Hi,
I am using *kmean++* to cluster my data series. From my domain expertise, I
know that the number of cluster varies between 2 and 4. To find this
*optimum* number of clusters, I was doing the following (pseudocode):
for num_cluster in [2, 3, 4]:
cluster_using_kmeans (num_cluster, data)
find silhouette coefficient[num_cluster]
Whichever *num_cluster* would give me the optimum silhouette score, would
be the *optimum* number of clusters.
<#>Problem
I end up with a *memory* error.
Following is the complete stack trace.
/usr/local/lib/python2.7/dist-packages/sklearn/metrics/cluster/unsupervised.pyc
in silhouette_samples(X, labels, metric, **kwds) 135 136
""" --> 137 distances = pairwise_distances(X, metric=metric,
**kwds) 138 n = labels.shape[0] 139 A =
np.array([_intra_cluster_distance(distances[i], labels, i)
/usr/local/lib/python2.7/dist-packages/sklearn/metrics/pairwise.pyc in
pairwise_distances(X, Y, metric, n_jobs, **kwds) 485 func
= pairwise_distance_functions[metric] 486 if n_jobs == 1:
--> 487 return func(X, Y, **kwds) 488 else:
489 return _parallel_pairwise(X, Y, func, n_jobs, **kwds)

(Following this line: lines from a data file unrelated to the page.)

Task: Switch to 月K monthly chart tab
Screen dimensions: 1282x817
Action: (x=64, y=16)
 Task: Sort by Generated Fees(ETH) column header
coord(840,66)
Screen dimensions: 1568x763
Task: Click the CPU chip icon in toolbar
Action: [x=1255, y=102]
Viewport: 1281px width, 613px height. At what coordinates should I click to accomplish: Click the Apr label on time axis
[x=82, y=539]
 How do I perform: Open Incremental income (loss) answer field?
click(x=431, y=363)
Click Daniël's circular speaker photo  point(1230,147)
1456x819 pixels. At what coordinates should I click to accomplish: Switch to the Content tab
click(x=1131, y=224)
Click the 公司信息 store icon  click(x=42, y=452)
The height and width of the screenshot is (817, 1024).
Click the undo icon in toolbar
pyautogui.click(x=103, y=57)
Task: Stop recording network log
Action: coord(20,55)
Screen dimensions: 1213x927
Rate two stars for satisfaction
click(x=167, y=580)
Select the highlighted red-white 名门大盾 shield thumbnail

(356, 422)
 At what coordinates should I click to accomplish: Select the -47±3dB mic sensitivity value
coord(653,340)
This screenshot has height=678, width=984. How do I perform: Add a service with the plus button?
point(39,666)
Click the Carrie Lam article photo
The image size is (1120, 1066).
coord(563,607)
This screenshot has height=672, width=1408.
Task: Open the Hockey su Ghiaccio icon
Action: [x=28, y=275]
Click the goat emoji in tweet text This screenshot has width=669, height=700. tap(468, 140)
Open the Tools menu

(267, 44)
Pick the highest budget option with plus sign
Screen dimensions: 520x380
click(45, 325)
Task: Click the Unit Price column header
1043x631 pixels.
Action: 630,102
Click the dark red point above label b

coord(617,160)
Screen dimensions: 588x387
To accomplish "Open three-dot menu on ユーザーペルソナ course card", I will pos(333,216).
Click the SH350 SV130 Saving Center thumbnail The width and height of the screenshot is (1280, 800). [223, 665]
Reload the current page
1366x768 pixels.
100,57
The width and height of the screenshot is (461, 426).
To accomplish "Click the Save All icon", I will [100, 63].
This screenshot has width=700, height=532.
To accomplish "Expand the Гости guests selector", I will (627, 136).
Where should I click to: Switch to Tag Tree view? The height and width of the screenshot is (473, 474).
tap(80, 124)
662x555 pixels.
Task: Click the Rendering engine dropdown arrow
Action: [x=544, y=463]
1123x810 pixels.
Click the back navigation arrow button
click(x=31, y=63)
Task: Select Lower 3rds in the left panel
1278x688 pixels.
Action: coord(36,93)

/usr/local/lib/python2.7/dist-packages/sklearn/metrics/pairwise.pyc
in euclidean_distances(X, Y, Y_norm_squared, squared) 172 #
TODO: a faster Cython implementation would do the clipping of negative
173 # values in a single pass over the output matrix. --> 174
distances = safe_sparse_dot(X, Y.T, dense_output=True) 175
distances *= -2 176 distances += XX
/usr/local/lib/python2.7/dist-packages/sklearn/utils/extmath.pyc in
safe_sparse_dot(a, b, dense_output) 76 return ret 77
else: ---> 78 return np.dot(a, b) 79 80
MemoryError:
As far as I understand, this is due to the pairwise distance computation. I
guess for the same reason, I went out of memory, with DBScan.
My data is uni dimensional with shape (262271,1). I am using scikit-learn
version 0.14.1
My system configuration is the following
RAM: 8 GB
Processor: i7
OS: Ubuntu 64 bit
<#>Questions
1. Is there any suggested better metric/cluster validity or scoring for
finding optimum number of states in this case? If yes, is it going to give
memory problems? Or, is there a workaround with Silhouette coefficient?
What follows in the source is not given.